• [WHAT YOU SHOULD DO]: Copy all lines of the listing that include the string "settings".

• [PROVIDED INFORMATION]:
[Start of Attachment]
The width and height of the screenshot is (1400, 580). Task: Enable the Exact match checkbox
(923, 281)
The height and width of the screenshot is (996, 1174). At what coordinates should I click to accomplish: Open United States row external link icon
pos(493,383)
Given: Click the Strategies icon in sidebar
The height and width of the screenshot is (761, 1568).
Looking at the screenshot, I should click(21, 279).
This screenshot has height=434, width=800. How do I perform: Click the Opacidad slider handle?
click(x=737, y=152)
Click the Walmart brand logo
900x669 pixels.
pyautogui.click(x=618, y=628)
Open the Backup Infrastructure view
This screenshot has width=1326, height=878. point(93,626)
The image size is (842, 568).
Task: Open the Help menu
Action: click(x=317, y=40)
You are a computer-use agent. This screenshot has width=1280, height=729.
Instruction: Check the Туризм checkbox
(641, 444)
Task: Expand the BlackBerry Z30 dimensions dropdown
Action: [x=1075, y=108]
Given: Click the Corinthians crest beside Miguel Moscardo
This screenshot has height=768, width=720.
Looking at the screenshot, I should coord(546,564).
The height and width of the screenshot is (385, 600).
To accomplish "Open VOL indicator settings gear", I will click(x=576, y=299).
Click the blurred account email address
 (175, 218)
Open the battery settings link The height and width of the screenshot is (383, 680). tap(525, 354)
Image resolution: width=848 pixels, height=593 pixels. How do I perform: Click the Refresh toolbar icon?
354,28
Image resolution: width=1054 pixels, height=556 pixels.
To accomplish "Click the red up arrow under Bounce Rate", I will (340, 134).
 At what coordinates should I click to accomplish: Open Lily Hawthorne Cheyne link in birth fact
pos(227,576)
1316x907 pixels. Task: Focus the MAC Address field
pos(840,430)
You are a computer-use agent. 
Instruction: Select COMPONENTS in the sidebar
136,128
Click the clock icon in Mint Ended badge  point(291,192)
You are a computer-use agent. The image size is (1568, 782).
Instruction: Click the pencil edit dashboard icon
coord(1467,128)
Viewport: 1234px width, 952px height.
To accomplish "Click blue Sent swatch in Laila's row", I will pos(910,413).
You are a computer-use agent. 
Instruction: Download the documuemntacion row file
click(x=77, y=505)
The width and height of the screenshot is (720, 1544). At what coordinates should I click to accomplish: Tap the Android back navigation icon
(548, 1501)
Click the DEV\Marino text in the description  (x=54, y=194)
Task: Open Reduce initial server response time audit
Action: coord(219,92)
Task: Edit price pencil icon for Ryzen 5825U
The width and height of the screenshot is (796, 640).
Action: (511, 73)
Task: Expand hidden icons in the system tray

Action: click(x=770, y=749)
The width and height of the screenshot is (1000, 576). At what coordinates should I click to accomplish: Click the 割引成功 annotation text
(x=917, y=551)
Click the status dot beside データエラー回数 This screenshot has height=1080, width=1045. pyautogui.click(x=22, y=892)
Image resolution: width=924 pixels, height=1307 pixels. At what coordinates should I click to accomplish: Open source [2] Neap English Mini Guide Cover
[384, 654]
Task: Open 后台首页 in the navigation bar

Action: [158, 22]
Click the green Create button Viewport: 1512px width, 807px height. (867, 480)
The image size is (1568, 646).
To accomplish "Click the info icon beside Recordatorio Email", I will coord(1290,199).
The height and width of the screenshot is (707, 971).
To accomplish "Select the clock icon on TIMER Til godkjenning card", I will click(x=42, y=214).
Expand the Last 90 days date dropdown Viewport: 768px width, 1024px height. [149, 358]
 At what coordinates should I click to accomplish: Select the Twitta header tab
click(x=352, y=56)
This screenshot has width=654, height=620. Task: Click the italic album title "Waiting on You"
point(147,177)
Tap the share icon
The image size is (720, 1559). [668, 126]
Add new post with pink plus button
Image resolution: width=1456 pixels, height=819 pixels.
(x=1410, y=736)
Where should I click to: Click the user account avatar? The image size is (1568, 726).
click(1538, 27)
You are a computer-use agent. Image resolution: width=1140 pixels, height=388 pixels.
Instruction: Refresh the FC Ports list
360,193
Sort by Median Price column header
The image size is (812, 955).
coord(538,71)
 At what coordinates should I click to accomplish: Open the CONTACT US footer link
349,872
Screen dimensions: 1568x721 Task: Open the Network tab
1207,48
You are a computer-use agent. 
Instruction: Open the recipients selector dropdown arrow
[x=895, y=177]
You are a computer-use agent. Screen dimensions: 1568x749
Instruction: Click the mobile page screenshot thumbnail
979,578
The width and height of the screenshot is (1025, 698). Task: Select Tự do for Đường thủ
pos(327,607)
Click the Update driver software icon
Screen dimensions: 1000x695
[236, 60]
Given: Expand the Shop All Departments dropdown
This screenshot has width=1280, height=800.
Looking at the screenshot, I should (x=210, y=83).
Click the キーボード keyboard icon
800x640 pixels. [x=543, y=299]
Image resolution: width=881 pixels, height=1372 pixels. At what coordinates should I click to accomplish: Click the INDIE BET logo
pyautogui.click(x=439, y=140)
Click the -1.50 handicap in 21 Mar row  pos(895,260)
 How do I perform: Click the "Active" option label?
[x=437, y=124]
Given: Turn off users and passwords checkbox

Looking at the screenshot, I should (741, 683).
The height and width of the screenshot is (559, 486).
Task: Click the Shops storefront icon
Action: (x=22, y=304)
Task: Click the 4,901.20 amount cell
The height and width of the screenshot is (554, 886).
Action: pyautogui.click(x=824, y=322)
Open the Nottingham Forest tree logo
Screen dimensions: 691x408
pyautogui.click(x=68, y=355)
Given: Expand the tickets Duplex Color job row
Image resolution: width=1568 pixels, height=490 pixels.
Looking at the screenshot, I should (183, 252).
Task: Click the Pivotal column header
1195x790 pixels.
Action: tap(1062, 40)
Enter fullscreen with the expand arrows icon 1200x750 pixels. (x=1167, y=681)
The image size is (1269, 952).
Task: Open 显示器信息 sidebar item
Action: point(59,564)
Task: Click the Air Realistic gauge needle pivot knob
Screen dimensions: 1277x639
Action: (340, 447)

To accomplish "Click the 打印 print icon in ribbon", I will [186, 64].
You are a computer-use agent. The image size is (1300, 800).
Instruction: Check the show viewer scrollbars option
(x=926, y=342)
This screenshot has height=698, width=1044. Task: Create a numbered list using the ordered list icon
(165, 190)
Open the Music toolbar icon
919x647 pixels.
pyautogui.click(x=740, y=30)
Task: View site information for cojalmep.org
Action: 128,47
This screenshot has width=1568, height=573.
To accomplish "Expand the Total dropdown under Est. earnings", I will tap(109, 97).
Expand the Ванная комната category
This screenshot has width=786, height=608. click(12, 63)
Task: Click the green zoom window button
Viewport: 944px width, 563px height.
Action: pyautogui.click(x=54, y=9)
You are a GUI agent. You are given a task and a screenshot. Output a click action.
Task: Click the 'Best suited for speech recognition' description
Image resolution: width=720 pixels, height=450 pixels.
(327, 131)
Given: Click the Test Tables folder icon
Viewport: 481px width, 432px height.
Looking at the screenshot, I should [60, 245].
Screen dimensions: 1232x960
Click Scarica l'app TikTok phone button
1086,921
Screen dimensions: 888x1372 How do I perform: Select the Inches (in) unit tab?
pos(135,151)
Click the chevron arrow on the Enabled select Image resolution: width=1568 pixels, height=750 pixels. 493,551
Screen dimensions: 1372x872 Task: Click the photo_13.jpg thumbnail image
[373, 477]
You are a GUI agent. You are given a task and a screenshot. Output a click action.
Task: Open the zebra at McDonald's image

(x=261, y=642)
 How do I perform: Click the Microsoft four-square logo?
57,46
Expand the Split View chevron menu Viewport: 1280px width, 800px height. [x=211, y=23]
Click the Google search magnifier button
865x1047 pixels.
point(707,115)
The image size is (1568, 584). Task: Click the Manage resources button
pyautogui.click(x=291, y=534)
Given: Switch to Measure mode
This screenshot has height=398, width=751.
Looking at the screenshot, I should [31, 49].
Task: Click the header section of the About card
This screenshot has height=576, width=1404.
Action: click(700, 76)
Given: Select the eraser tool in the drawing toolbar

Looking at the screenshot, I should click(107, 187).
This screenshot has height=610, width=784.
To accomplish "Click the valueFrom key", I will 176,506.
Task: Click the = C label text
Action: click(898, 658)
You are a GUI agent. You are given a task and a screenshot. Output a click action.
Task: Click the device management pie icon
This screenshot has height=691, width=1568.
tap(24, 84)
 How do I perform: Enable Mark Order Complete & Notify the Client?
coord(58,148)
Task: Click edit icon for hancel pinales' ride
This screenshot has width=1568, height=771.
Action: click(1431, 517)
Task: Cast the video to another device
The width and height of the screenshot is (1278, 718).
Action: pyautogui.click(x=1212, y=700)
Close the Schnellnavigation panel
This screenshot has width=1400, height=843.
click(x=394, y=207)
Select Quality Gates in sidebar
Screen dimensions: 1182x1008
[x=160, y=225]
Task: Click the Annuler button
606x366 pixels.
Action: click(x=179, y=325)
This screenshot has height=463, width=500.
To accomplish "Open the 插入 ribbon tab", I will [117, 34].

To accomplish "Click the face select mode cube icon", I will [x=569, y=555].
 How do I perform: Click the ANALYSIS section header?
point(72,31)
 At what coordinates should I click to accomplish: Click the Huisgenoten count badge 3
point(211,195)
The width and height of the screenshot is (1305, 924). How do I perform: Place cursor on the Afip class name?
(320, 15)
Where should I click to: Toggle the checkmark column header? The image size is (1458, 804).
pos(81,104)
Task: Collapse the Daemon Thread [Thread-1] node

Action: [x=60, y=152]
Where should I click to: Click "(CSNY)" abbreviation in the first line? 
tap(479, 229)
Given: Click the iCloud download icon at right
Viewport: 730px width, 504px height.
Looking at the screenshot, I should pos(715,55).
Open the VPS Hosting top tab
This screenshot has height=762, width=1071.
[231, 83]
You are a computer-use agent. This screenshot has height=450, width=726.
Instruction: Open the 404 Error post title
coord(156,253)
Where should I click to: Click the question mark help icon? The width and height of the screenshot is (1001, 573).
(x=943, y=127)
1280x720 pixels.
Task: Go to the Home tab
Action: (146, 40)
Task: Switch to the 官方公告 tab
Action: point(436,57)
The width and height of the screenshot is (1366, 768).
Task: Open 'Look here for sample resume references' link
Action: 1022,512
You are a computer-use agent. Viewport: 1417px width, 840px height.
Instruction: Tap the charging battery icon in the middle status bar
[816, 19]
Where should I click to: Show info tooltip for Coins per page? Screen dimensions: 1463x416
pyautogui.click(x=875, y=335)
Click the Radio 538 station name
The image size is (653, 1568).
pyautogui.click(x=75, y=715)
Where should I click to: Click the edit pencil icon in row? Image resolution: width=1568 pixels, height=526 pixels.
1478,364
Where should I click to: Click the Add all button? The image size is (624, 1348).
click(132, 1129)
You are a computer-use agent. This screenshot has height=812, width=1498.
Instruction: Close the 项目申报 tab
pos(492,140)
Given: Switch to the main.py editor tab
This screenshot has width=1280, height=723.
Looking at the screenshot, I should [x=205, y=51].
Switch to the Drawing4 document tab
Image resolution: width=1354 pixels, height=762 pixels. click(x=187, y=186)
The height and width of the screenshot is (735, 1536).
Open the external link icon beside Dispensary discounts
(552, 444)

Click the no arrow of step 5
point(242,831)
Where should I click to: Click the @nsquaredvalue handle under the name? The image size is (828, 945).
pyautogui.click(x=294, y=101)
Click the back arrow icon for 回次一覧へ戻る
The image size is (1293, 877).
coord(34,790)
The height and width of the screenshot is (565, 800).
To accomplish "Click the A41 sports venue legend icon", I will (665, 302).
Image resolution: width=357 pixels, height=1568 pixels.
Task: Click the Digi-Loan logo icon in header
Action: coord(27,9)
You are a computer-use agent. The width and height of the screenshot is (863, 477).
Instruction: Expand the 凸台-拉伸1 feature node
[End of Attachment]
• [OUTPUT BELOW]:
To accomplish "Open VOL indicator settings gear", I will click(x=576, y=299).
Open the battery settings link The height and width of the screenshot is (383, 680). tap(525, 354)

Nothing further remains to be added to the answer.